Frutarier essen nur Früchte, Körner und Blätter. Sie essen nur das, was die Natur ihnen freiwillig gibt. Wenn sie also einen Apfel essen möchten oder Walnüsse, dann müssen sie warten, dass der Baum ihnen diesen freiwillig gibt, bis er herunterfällt. Sie dürfen ihn auf keinen Fall selber pflücken! Hier geht es sehr stark in Richtung der Pflanzenliebe, neben der Tierliebe. Frutarier achten zusätzlich sehr darauf, dass auch Pflanzen eine Lebensberechtigung haben und dass man auch sie schützen muss. Man darf sie nicht beschädigen, indem man z.B. einen Apfel pflückt! Das hat aber auch einen großen Vorteil, denn wenn man zu früh den Apfel oder die Walnuss vom Baum holt, kann es sein, dass es noch gar nicht reif genug ist. Der Baum entscheidet, wann seine Frucht reif ist und verzehrt werden darf.

Gerne dürfen jedoch Fleischesser zu uns stoßen, um sich zu informieren oder dazu inspieriert zu werden, dass auch sie vegan oder frutarisch werden; als eine Art "Gastjünger". Aber niemals darf ein richtiger Fleischesser zu unserer Gemeinde stoßen, um richtiger Jünger zu werden, denn das würde die gesamte Gemeinde vergiften. So muss man doch richtiger Veganer sein, um bei uns zur Familie zu gehören.

Vor Kurzem waren wir auch noch eine Gemeinde für Vegetarier, doch seit immer mehr Fakten ans Licht kommen, wie grausam die Tiere gehalten werden, damit sie Eier, Milch und Ähnliches produzieren, haben wir den Vegetarismus für uns abgelegt. Es geht uns immerhin nicht nur darum, dass das Tier überleben darf und wir keine toten Körper essen. Es geht noch viel mehr in die Richtung, dass das Tier nicht nur leben darf, sondern auch glücklich leben darf! Wenn das Tier jedoch zur Zwangsherstellung von Milch und Eiern etc verwendet wird und es dafür Folter, Missbrauch, unwürdige Lebensumstände, Trennung von seiner Mutter/Kinder und vielem mehr in Kauf nehmen muss, ist das auch gegen unsere Prinzipien der Liebe. Es darf nicht sein, dass der Mensch das Tier halten kann, wie es ihm gefällt und es das Recht dazu hat, frei zu foltern und zu töten. Es kann nicht sein, dass Tiere zum "Nutzen" der Menschen gehalten werden. Hat denn der Mensch einen Nutzen? Man könnte also den Menschen wieder als Sklaven für sich einstellen, wenn auf Erden immer alles einen persönlichen Nutzen haben soll.

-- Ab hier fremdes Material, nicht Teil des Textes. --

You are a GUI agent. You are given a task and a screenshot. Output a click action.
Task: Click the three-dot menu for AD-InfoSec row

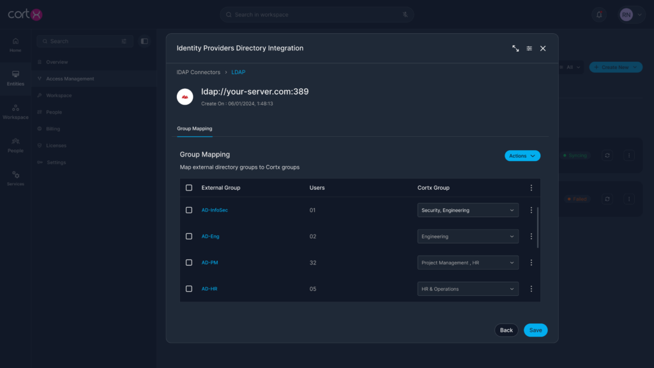click(531, 210)
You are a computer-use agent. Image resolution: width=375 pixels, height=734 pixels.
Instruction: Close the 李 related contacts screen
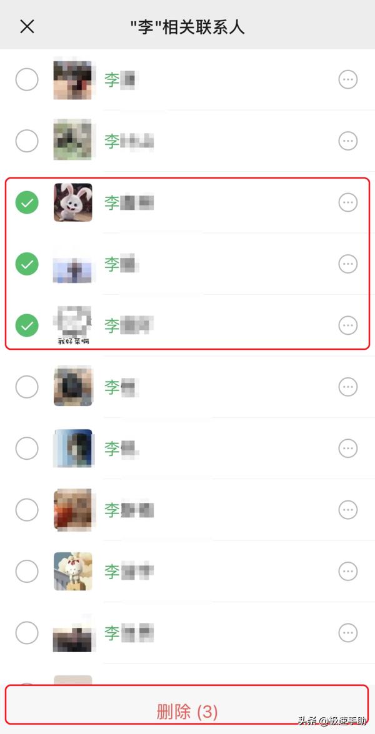(x=27, y=26)
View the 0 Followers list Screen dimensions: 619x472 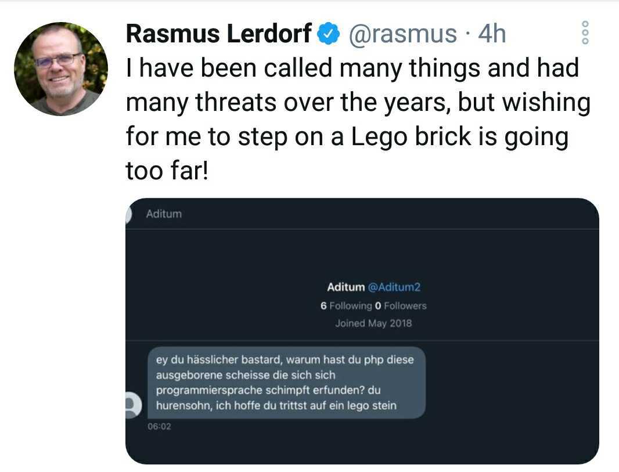point(401,305)
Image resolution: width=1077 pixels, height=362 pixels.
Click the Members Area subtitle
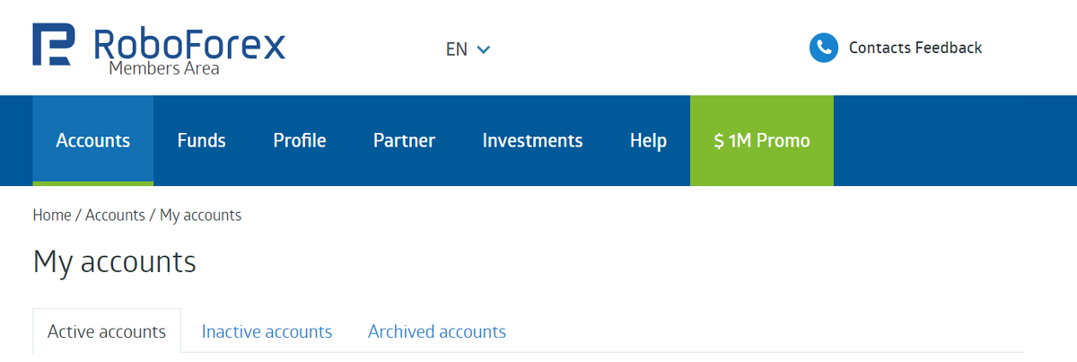pos(163,68)

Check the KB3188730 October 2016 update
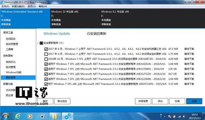[46, 59]
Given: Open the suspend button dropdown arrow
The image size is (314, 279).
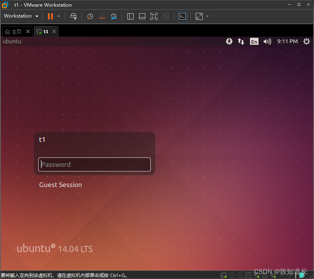Looking at the screenshot, I should click(58, 16).
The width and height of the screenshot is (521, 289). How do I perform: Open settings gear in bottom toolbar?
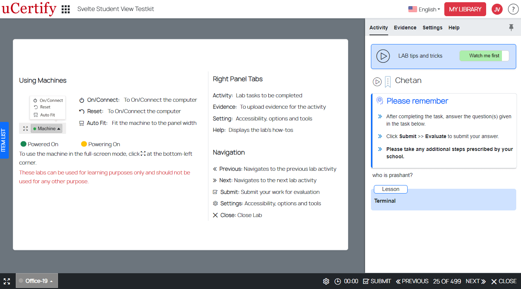tap(326, 281)
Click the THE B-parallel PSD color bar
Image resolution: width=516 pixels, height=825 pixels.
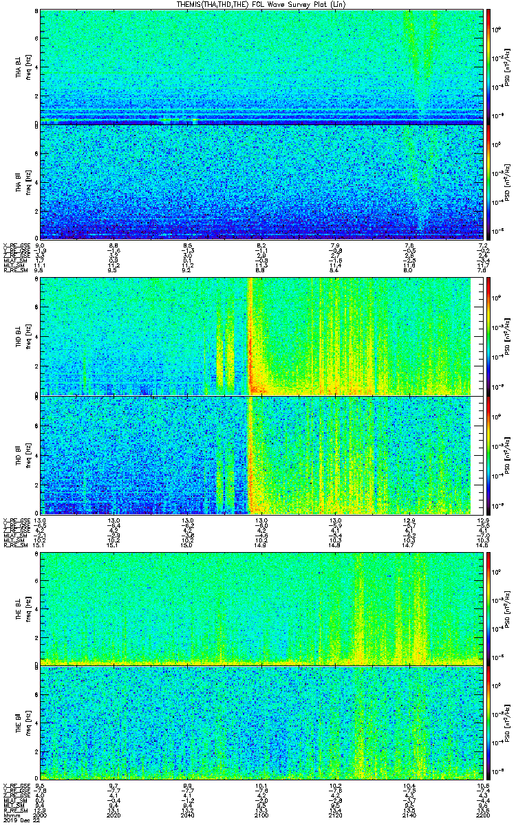(489, 722)
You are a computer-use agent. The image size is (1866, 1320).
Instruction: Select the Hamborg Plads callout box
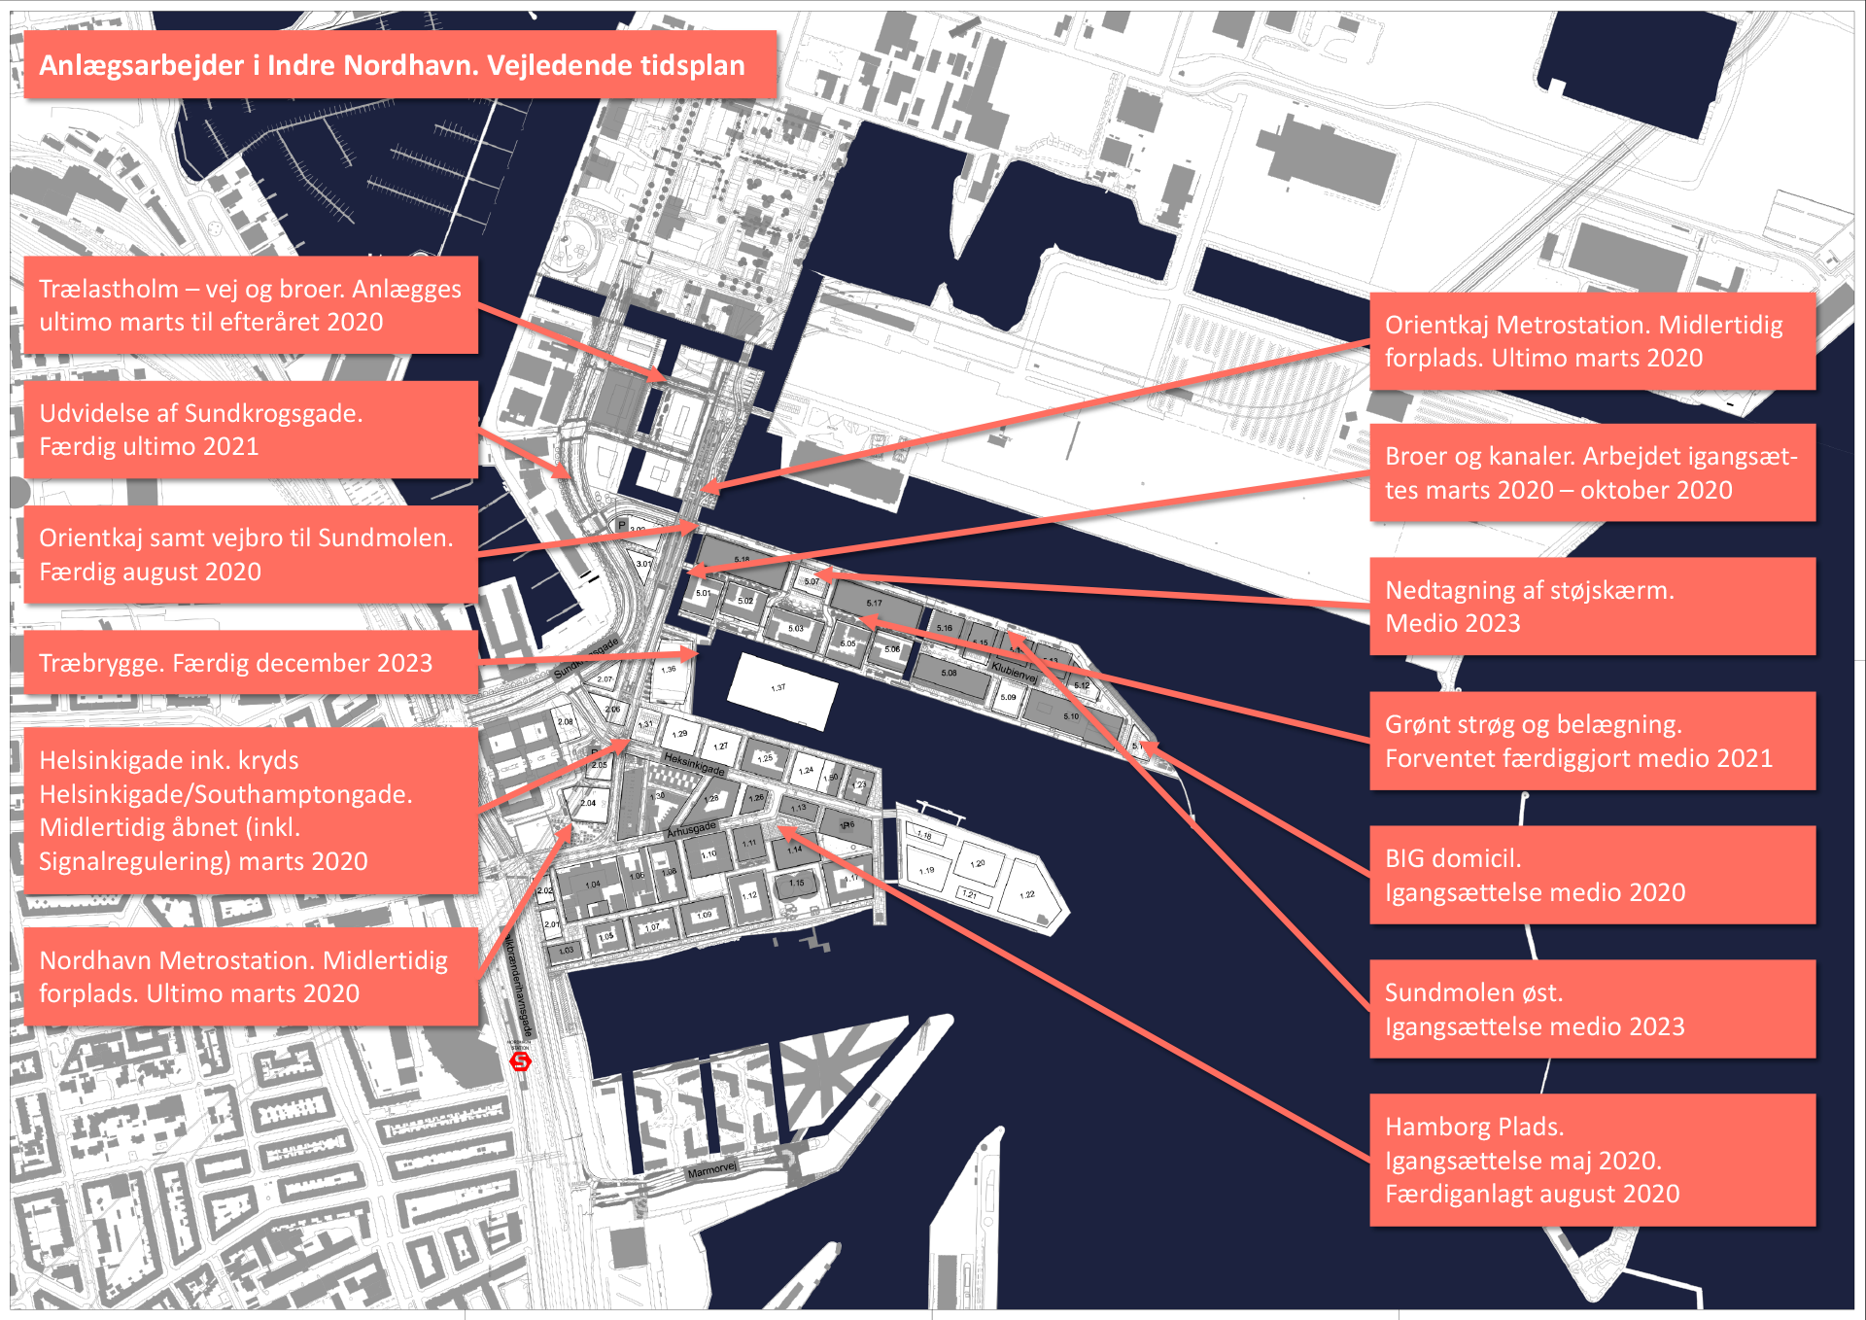[1592, 1160]
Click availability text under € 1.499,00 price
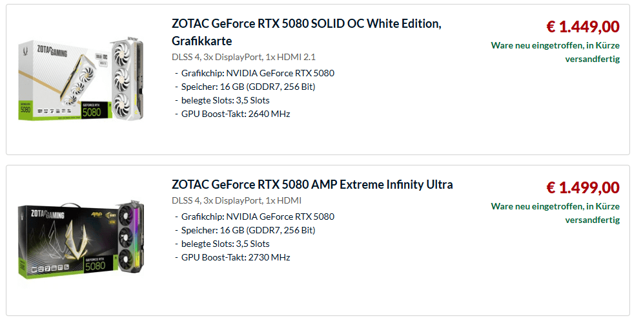This screenshot has width=632, height=318. [x=555, y=213]
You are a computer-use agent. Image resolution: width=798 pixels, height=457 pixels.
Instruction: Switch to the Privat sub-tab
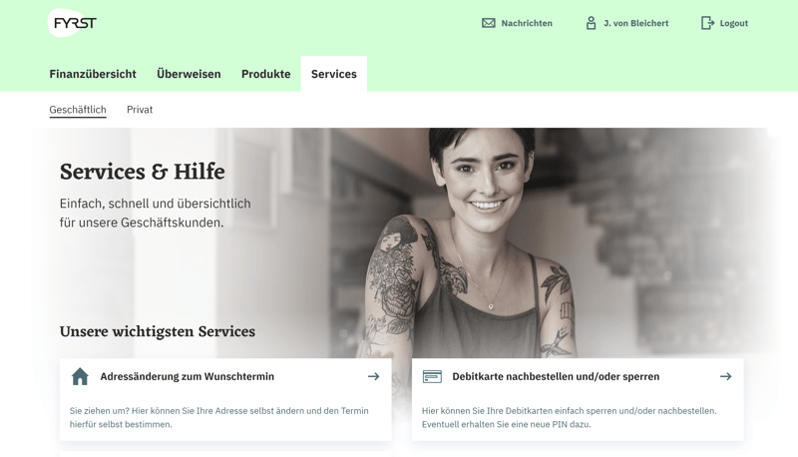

So legen wir den Vegetarismus ab und leben vegan oder frutarisch, sodass wir uns stark von Folter und Missbrauch an Tieren absondern und es nicht unterstützen. Wir beten für die armen Tiere, die arme Natur und den armen Menschen dieser Erde ...

Der Friede Gottes sei allzeit mit Euch!